JOB
In the passage on privatizing marriage below, list every area besides marriage that it names as a place where arguments against privatization have been made.

DOCUMENT EXCERPT

■ ■ ■ ■

There is no reason to think that all the functions normal, unmarried couples with children and property have in terms of recourse to “default” law would not still be available.
Indeed, if people did not like some default option — as they might not now — there would be better incentives for couples to anticipate the eventualities of marital life. People would have to settle questions involving cohabitation, property, and children just as they do for retirement and for death. Millions of gay couples had to do this prior to the Supreme Court’s ruling on marriage equality. Millions of unmarried couples do it today. The difference is that there would be a set of private marriage choices in a layer atop the default, just as people may opt for private arbitration in lieu of government courts.
In the debates leading up to marriage equality, an eminently sensible proposal had been that even if you don’t like the idea of hammering out a detailed contract with your spouse-to-be, simply changing the name of the entire statutory regime to “civil unions” would have gone a long way toward putting the whole gay-marriage debate to bed. The conservatives would have been able to say that, in terms of their sacred traditions and cultural community (as in A), “marriage” is between one man and one woman. Gay couples would have to find a church or institution that would marry them under A. But everybody would have some equal legal provision under the law to get all the benefits that accrue to people under B. You’d just have to call it a “civil union.”
And that’s fine as far as it goes.
But I like full privatization because “marriage” is currently a crazy quilt of special privileges and goodies that everybody wants access to — unmarried people be damned. But marriage should confer neither special favors nor goodies from the state. We can quibble about who is to be at the bedside of a dying loved one. Beyond that, marriage (under definition B) is mostly about equal access to government-granted privileges.
Not only does the idea that marriage is irreducibly public represent a failure of imagination with respect to robust common law, it also resembles arguments made against privatization in other areas, such as currency, education, and health care. Just because we can’t always envision it doesn’t make it impossible.

■ ■ ■ ■

DATASET CONTENT
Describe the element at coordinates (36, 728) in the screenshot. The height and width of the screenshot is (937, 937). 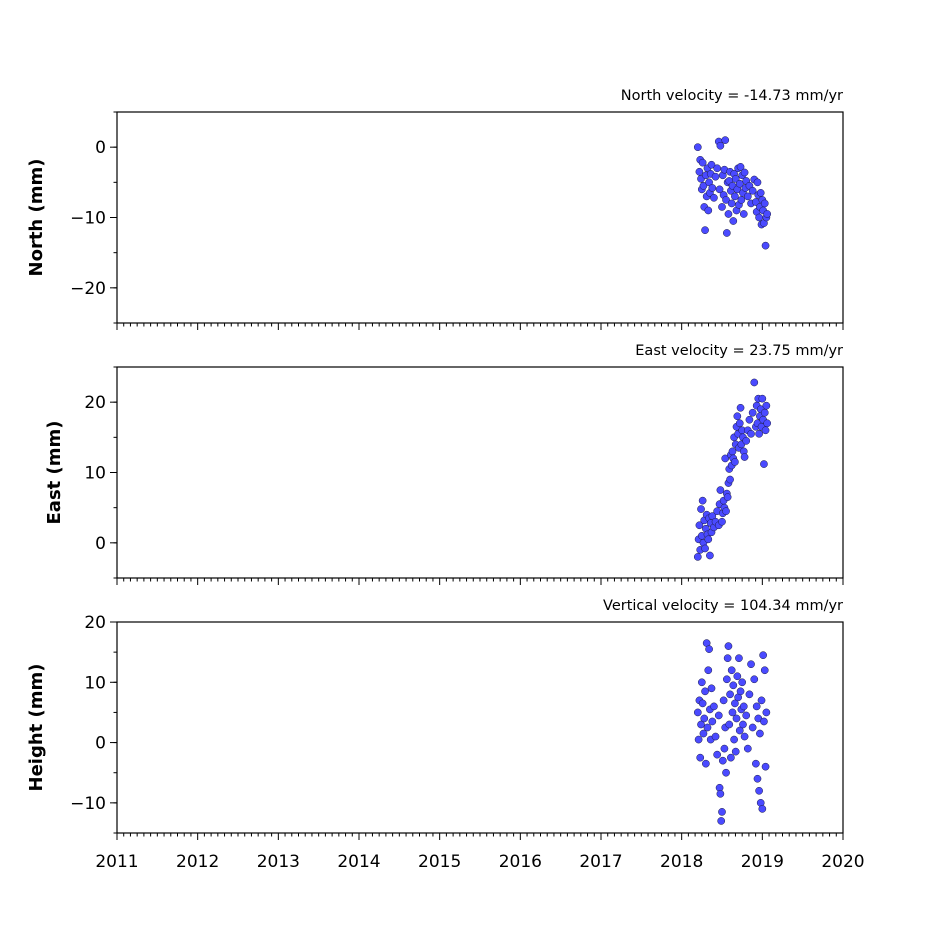
I see `height-y-axis-label: Height (mm)` at that location.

■ ■ ■ ■

OUTPUT OF THE EXERCISE
Currency, education, and health care.